Un exemple concret m'a été donné lors d'une conversation avec un entrepreneur africain du secteur de la construction. Il m'a raconté comment le manque de devises étrangères, rationnées par la banque centrale pour les priorités du gouvernement, l'avait contraint à arrêter des chantiers déjà commencés. La banque, n'en ayant pas, a reporté le change de la monnaie locale en dollars, l'empêchant d'acheter des matériaux sur les marchés internationaux. « Si on me propose une alternative pour acheter du ciment, je l'utiliserai immédiatement », explique-t-il. Cette anecdote reflète une réalité commune à de nombreuses économies émergentes, où la rigidité des systèmes financiers internationaux constitue un obstacle direct au développement.
Au cours des deux dernières décennies, les échanges économiques le long de l'axe Sud-Sud (Amérique latine, Afrique, Asie) se sont considérablement développés. Les BRICS incarnent ce nouveau paradigme de coopération mondiale, se présentant non seulement comme une alternative à l'hégémonie occidentale, mais aussi comme une plateforme pour renforcer les économies émergentes. Leur projet de créer un mécanisme de paiement alternatif au dollar - avec des instruments tels que la Nouvelle banque de développement - pourrait s'avérer crucial pour réduire les vulnérabilités économiques de nombreux pays.

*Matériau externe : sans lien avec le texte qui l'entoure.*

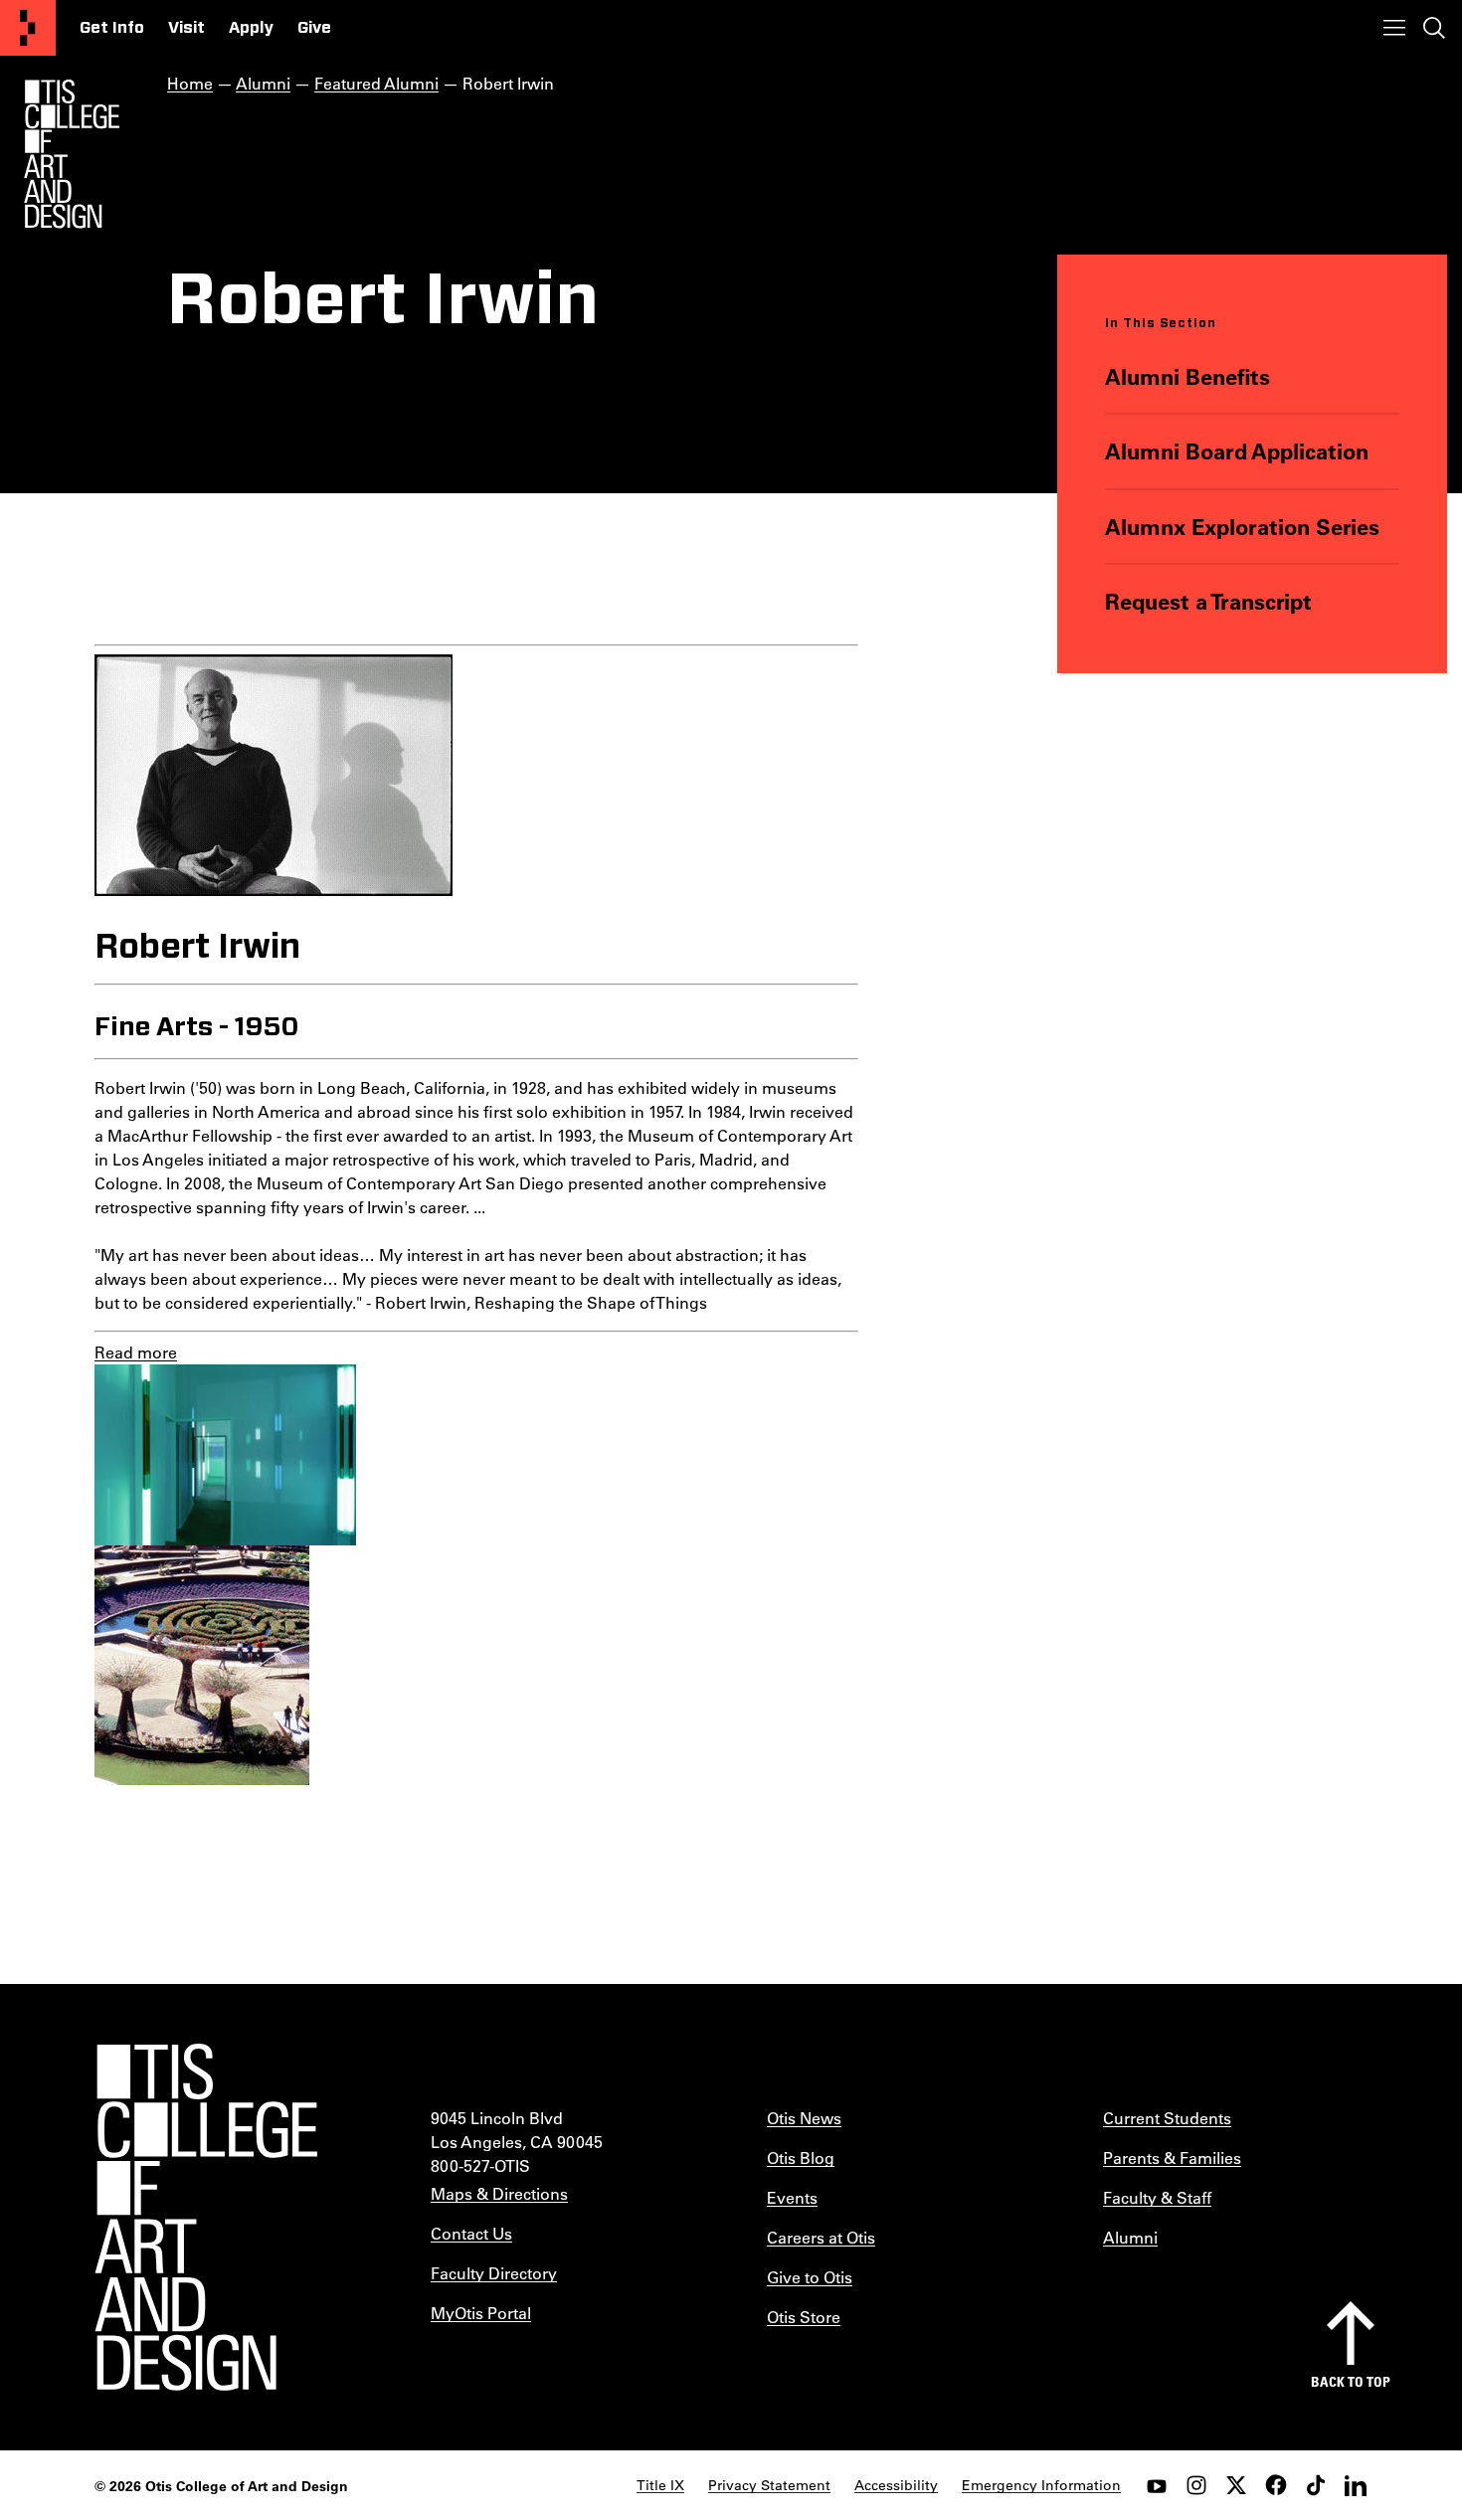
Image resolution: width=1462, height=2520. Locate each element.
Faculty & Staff (1157, 2197)
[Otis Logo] (71, 154)
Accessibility (896, 2485)
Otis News (804, 2117)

Réduire les BRICS à une simple comparaison entre « nous » et « eux » est non seulement réducteur, mais également nuisible. Une analyse polarisée contribue à renforcer le récit même de la division que l'on craint, poussant le reste du monde à chercher d'autres voies. Au contraire, il est essentiel de comprendre que les BRICS ne sont pas une entité monolithique, mais un phénomène complexe, l'expression de besoins économiques, démographiques et politiques en constante évolution. Seule une analyse honnête et approfondie peut éviter de transformer un défi en une confrontation stérile et improductive.